---------- Passage for review ----------
As virus infections continue to climb, some state and local economies are slowing or reversing re-opening plans. This will have the biggest effect on the small business economy, which could trickle up to smaller landlords & property owners. The lack of a clear re-opening plan with measurable waypoints has put business owners trying to plan in a state of chaos. While larger national & global companies can withstand local policy shift, the Main Street economy is different. A divide continues between public company valuations on Wall St. & the precarious position of Main St.
Here's our reading for the week.
Student of the Markets July -- BlackRock
BlackRock's monthly chartbook always has interesting data to share. Here are a few points from July:
- Record assets in money market funds: The amount of assets in money market funds is the highest it’s ever been ($4.8T). The previous two records followed the Dot Com Bubble (Jan-03, $2.3T) and the Global Financial Crisis (Jan-09, $3.8T). Investors in money market funds at each time may have missed strong stock market returns over the next three years (16.4% and 19.2%, respectively).
- Individual U.S. stocks vs U.S. stock funds: U.S. stocks are up 10.7% over the last five years, but more than half of the stocks in the S&P 500 lost money. Diversification proved more effective: only 7% of stock mutual funds and ETFs lost money over that same time period.
- Interest rate environments and bond performance: 10-year Treasury rates are currently near historic lows. With the Federal Reserve resistant to negative interest rates, there’s more room for rates in increase than to decrease in the future. Some bond asset classes, such as High Yield and Bank Loans, have performed well in rising rate environments in the past.
---------- Given data ----------
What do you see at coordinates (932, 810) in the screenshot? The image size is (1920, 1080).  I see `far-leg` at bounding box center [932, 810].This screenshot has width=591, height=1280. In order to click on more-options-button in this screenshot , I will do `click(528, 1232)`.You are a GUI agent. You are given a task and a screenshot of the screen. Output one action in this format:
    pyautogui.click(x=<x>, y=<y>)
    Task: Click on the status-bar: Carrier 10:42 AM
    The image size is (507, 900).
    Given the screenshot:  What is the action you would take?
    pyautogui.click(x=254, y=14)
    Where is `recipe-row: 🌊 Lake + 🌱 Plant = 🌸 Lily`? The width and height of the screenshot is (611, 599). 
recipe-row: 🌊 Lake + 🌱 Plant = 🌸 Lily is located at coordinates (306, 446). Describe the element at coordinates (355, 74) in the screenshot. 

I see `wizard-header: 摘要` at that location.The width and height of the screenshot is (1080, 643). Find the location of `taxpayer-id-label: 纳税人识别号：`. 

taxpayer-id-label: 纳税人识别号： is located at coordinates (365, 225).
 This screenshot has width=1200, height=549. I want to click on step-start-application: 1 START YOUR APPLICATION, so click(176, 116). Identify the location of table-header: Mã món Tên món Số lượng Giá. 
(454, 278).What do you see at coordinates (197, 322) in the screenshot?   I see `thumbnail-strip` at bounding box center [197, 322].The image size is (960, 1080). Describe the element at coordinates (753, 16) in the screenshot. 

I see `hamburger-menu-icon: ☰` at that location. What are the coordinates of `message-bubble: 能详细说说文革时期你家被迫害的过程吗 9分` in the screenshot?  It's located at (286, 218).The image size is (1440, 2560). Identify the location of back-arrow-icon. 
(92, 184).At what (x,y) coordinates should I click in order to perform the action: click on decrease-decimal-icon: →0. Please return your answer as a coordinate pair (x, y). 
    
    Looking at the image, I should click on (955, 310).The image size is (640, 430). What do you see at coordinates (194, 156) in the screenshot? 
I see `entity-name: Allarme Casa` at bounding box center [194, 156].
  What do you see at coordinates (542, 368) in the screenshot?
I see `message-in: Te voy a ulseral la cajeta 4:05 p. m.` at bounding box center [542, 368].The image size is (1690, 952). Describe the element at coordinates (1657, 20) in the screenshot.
----------
Activities:
- 1) Write out the market note word for word, from "- Interest rate" to "in the past.".
- 2) Using the market note, decide whether each statement agrees with it, and back each yes or no with the deciding words quoted exactly: (a) Assets in money market funds stand at a record $4.8T. (b) Over the last five years, more than half of the stocks in the S&P 500 made money. (c) The Federal Reserve favors negative interest rates.

Answers for this exercise:
- 1)
- Interest rate environments and bond performance: 10-year Treasury rates are currently near historic lows. With the Federal Reserve resistant to negative interest rates, there’s more room for rates in increase than to decrease in the future. Some bond asset classes, such as High Yield and Bank Loans, have performed well in rising rate environments in the past.

- 2)
(a) Yes: "The amount of assets in money market funds is the highest it’s ever been ($4.8T)."
(b) No: "more than half of the stocks in the S&P 500 lost money."
(c) No: "With the Federal Reserve resistant to negative interest rates"